Her article illustrates the dangers of having "acting" directors instead of permanent office holders.
While Lieutenant Colonel Alexander Vindman, who was on the call, told his superiors what he had heard, someone else filed a whistleblower complaint. That complaint went to Trump's own appointee at the Intelligence Community's Inspector General's office, Michael Atkinson. Atkinson agreed that the matter was both "credible" and "urgent" and that House and Senate Intelligence Committees must be informed, as required by law.
(Trump fired Atkinson on April 3, 2020).
Atkinson followed the law, passing the information to the acting Director of National Intelligence, Joseph Maguire, on August 26. Maguire had only taken office ten days before, on August 16, after Trump's first DNI, Dan Coats, and Coates's second-in-command, Sue Gordon, both resigned. As an acting director, rather than a Senate-confirmed leader, Maguire served at the pleasure of the president.

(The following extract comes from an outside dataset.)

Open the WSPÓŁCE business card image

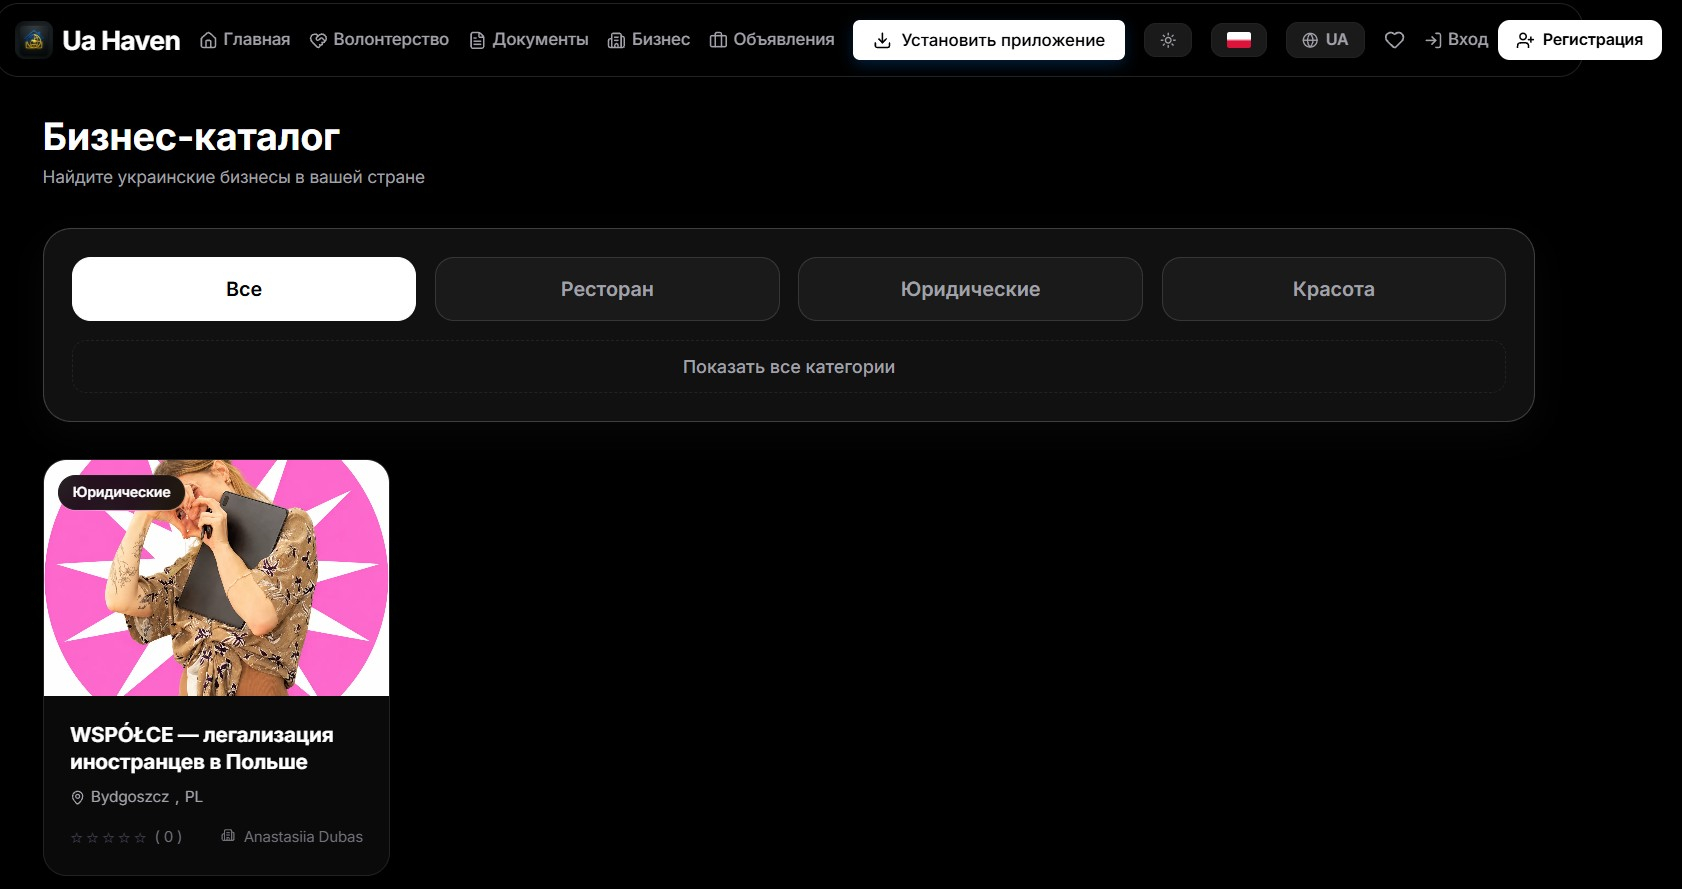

Maguire was supposed to scour the whistleblower complaint of all classified information before forwarding to Congress by September 2, as the law required. But, instead, Maguire took the complaint to the Department of Justice, headed by Trump loyalist Attorney General William Barr. On his advice, Maguire decided not to turn over the information to Congress.
On September 10, the chairman of the House Intelligence Committee, Adam Schiff (D-CA) demanded that acting DNI Maguire produce it. Maguire refused.
(In February 2020 Trump rebuked Maguire when he heard that one of Maguire's subordinates, an expert on election security, had briefed members of House Intelligence Committee on Russian preference involvement in the 2020 election. Members of the committee were told Russia appeared to prefer Trump over Democratic candidates and could seek to act on that preference as they had done in 2016 election to boost his candidacy. Trump then announced he would be replacing Maguire, who resigned on February 21, 2020, and was immediately replaced with Richard Grenell as acting chief. Grenell lasted from February 20 until May 26, 2020, and was replaced by John Ratcliffe, who actually got confirmed by the Senate on May 21. Ratcliffe was considered one of the most conservative members of Congress. In 2016, The Heritage Foundation ranked Ratcliffe as the most conservative Texas legislator in Congress and second-most conservative legislator in the country.)
Since then, the House impeached Trump but the Senate exonerated him; Vindman is gone; Atkinson is gone; Maguire is gone. But as Trump has increasingly consolidated his power, Americans have woken up and taken to heart that democracy is not a spectator sport.